==== Passage to read

Feminist debates on violence against women have often become polarized by conflicting ideas about women’s agency. But in her research on street harassment, Fiona Vera-Gray found that Simone de Beauvoir’s concept of ‘situation’ offered a way to move our thinking forward.
There is a growing need to revisit our conceptual frameworks for understanding men’s violence against women and girls. Recent high-profile cases have raised public awareness of the extent of sexual violence; by using digital media, feminist activists have highlighted the everyday nature of men’s intrusive behaviour. The diverse voices that give feminism as a political movement its complexity and reflexivity have undoubtedly been amplified. But the internet has also changed the way we create, take in and distribute information; often we end up speaking over rather than to one another.
Has our thinking paid the price for this? When we are caught up in the practicalities of provision, prevention, prosecution and policy-making, we can easily miss opportunities to reflect on our differing perspectives and the unresolved tensions between them—to think about how our practice can inform our concepts, and how our concepts can inform our practice. Here I want to briefly sketch my own attempts to grapple with some of these issues – in particular the challenges of theorising women’s agency in the context of men’s intrusion – and share how I discovered an untapped resource in the work of Simone de Beauvoir.
Safety vs. freedom
Across feminist perspectives there is what has been described as a ‘chronic need’ to theorise women’s agency, and in particular women’s embodied agency. That need is felt particularly in relation to debates on issues like prostitution and pornography, where it is often suggested that placing emphasis on the context in which women are making choices is equivalent to negating their ability to choose (a view exemplified in the recent decision of Amnesty International to support the decriminalisation of the prostitution system). It is also seen in the routine rejection of feminist self-defence as a rape prevention strategy, on the grounds that this may encourage victim-blaming in cases where women do not fight back. It seems we have reached a point where suggesting that women can act through our bodies is equated with blaming us for when we can’t.

========

To be done —
1. In the essay on women's agency, which concept from Simone de Beauvoir did Fiona Vera-Gray find useful in her research on street harassment?
2. Echo, word for word, everything in the essay on women's agency from "Feminist debates on" down to "to one another.".
The listing after the essay on women's agency is separate material.

==== Supplied data

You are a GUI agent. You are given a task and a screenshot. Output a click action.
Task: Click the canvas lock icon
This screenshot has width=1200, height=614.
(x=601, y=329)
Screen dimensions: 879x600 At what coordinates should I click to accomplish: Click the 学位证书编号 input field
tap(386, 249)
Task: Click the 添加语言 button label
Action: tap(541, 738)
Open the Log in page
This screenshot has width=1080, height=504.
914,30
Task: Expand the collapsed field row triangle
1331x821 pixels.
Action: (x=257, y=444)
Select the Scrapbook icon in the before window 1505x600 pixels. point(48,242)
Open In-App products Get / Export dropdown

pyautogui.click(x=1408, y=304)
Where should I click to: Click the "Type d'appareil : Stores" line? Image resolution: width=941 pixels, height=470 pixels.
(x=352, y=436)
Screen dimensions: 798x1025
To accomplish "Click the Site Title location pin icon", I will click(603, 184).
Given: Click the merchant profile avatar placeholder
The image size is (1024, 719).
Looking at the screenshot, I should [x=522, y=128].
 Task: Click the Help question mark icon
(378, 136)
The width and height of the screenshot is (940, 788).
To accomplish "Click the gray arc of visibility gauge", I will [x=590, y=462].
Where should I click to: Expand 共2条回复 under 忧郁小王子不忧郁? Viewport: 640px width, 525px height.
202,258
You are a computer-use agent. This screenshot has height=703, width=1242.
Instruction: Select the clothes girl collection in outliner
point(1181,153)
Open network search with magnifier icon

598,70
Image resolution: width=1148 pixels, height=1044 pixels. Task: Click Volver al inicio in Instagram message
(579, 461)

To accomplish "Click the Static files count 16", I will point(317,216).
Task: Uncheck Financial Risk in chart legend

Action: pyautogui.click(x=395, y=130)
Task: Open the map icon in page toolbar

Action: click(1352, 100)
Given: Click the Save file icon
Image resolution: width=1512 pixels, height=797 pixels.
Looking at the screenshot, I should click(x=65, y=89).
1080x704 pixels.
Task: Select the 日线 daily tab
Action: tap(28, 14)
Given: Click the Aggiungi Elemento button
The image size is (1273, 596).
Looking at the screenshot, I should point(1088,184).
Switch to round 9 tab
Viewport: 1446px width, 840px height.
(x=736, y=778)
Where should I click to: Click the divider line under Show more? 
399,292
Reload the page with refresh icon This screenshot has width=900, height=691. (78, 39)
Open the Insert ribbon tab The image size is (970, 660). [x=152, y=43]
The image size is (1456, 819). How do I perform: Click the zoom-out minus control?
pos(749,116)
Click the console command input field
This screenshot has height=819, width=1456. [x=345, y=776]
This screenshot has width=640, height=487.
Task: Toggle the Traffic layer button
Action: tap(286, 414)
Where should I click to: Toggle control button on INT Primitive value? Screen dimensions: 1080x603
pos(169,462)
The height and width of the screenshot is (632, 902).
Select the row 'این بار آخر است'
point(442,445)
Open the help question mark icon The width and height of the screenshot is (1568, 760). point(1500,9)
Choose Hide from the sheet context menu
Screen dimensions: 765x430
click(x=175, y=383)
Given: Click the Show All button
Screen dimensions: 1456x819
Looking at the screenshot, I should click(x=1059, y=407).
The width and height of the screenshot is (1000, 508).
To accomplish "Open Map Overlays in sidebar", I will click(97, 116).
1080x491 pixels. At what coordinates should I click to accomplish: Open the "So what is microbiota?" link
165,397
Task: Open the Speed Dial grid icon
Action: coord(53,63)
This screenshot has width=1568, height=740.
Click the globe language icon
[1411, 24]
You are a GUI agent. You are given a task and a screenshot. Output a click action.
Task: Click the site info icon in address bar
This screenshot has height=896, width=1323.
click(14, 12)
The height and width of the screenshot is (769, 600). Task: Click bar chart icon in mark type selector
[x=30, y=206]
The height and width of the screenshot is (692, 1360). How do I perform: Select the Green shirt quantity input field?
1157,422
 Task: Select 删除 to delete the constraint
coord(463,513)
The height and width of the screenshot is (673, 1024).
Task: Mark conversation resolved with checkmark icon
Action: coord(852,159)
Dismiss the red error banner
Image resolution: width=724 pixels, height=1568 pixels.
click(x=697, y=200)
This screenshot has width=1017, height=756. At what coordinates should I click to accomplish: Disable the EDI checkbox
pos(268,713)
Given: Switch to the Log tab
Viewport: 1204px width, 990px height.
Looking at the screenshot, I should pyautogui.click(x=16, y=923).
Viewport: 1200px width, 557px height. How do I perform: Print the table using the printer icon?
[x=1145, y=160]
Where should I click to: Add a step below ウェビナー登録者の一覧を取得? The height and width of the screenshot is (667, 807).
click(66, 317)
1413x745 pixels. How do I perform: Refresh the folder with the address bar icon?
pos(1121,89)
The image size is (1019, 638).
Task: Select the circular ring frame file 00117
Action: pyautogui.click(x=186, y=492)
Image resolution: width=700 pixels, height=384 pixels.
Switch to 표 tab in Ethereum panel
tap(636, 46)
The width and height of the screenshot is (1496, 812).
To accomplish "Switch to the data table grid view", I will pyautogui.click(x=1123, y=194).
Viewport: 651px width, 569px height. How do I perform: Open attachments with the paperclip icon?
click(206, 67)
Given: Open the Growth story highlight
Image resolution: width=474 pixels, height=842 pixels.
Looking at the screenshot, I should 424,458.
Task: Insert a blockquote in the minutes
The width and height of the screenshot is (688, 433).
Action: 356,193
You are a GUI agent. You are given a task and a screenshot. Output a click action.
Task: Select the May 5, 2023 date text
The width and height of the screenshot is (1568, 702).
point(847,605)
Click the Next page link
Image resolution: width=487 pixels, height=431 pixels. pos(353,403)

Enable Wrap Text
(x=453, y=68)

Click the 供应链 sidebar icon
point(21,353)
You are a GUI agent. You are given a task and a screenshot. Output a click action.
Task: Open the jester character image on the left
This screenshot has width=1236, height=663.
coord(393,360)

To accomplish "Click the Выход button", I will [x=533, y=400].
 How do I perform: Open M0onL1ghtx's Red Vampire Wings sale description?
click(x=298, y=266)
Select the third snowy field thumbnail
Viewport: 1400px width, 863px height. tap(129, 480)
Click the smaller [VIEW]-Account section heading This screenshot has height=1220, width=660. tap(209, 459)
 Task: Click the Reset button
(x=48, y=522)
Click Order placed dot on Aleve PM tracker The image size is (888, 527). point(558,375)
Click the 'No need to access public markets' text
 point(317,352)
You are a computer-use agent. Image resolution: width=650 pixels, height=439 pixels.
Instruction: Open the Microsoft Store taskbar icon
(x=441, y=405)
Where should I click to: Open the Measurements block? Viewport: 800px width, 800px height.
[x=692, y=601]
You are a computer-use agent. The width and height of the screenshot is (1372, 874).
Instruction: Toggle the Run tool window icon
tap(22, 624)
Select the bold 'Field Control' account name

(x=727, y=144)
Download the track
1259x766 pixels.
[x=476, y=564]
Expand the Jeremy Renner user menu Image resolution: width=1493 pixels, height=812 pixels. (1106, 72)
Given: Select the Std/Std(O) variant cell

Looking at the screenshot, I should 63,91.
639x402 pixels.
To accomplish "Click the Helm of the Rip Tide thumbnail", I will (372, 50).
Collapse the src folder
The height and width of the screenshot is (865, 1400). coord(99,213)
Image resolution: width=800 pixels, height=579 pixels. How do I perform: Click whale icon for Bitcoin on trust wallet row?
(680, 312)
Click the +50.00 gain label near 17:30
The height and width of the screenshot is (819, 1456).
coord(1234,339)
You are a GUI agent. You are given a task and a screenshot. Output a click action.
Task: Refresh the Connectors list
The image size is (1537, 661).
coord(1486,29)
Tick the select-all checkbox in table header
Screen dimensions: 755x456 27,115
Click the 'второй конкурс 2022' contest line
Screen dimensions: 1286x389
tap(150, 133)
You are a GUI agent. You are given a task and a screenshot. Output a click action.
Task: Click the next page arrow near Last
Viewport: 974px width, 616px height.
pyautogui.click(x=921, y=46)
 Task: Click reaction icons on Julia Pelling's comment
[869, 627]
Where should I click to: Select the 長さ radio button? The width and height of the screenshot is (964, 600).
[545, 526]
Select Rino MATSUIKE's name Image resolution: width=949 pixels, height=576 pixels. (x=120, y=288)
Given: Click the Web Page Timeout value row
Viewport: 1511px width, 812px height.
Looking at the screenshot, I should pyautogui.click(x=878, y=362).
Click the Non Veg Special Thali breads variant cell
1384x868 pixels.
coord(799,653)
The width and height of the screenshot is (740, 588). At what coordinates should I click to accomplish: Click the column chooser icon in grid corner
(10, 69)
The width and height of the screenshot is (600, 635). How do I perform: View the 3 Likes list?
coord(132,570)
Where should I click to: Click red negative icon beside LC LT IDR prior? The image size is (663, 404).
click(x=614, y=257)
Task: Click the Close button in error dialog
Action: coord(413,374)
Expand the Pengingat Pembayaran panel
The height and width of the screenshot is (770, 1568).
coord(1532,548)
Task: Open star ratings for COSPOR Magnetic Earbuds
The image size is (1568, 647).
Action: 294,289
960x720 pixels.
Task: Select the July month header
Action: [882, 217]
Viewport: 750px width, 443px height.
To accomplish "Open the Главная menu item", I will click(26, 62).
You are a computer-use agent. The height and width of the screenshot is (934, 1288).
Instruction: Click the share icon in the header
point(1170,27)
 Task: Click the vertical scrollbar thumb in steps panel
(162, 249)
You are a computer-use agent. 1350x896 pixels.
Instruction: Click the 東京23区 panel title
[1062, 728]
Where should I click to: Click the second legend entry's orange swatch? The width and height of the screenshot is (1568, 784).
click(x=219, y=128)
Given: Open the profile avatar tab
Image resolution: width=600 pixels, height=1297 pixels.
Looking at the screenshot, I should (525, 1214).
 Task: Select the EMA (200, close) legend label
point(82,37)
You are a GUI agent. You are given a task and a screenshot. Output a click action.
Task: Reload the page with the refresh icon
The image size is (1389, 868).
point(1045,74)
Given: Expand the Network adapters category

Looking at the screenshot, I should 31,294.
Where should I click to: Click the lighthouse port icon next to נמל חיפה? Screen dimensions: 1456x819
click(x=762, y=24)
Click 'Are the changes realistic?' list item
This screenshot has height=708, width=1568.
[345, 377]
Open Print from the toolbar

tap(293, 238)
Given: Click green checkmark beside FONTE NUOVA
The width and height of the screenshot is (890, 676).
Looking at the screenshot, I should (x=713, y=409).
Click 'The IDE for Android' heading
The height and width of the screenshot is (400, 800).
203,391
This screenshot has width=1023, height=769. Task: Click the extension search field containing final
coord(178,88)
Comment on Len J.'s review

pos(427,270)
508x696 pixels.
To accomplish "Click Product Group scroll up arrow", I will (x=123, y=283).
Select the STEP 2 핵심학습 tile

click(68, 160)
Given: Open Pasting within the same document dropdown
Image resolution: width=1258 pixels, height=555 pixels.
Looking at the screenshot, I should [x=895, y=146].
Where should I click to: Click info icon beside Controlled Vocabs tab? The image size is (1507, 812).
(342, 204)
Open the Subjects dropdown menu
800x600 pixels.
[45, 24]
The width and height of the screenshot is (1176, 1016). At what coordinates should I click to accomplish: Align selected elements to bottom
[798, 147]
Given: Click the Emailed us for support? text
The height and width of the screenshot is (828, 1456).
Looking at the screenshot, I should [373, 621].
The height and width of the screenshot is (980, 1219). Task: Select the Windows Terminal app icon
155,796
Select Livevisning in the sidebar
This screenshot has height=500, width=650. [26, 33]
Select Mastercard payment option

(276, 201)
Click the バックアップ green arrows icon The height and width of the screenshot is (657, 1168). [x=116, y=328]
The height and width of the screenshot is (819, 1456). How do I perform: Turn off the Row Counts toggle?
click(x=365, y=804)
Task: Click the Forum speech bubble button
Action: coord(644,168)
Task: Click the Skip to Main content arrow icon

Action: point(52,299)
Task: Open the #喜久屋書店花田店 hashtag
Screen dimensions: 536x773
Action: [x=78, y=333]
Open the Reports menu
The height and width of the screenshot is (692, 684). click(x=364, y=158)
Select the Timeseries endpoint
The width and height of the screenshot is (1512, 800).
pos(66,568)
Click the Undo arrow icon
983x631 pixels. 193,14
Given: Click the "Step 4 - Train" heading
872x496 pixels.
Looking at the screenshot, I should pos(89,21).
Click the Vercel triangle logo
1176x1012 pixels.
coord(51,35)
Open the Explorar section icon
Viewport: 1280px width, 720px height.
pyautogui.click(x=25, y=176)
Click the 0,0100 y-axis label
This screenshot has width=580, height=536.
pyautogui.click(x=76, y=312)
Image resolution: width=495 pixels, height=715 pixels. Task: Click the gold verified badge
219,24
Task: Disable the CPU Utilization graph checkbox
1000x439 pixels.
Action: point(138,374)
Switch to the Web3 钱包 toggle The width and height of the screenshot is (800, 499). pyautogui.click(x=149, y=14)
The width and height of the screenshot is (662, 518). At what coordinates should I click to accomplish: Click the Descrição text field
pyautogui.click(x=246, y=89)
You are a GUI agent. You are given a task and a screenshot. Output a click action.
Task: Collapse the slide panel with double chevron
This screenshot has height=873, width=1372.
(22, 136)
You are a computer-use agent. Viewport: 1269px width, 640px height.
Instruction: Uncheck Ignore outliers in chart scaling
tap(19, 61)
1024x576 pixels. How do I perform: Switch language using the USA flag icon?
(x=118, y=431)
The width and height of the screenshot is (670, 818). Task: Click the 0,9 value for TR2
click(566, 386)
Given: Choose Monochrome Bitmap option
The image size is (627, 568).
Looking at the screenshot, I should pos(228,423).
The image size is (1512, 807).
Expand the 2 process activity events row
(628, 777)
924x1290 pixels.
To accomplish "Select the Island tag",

========

Responses —
1. Beauvoir's concept of ‘situation’.

2.
Feminist debates on violence against women have often become polarized by conflicting ideas about women’s agency. But in her research on street harassment, Fiona Vera-Gray found that Simone de Beauvoir’s concept of ‘situation’ offered a way to move our thinking forward.
There is a growing need to revisit our conceptual frameworks for understanding men’s violence against women and girls. Recent high-profile cases have raised public awareness of the extent of sexual violence; by using digital media, feminist activists have highlighted the everyday nature of men’s intrusive behaviour. The diverse voices that give feminism as a political movement its complexity and reflexivity have undoubtedly been amplified. But the internet has also changed the way we create, take in and distribute information; often we end up speaking over rather than to one another.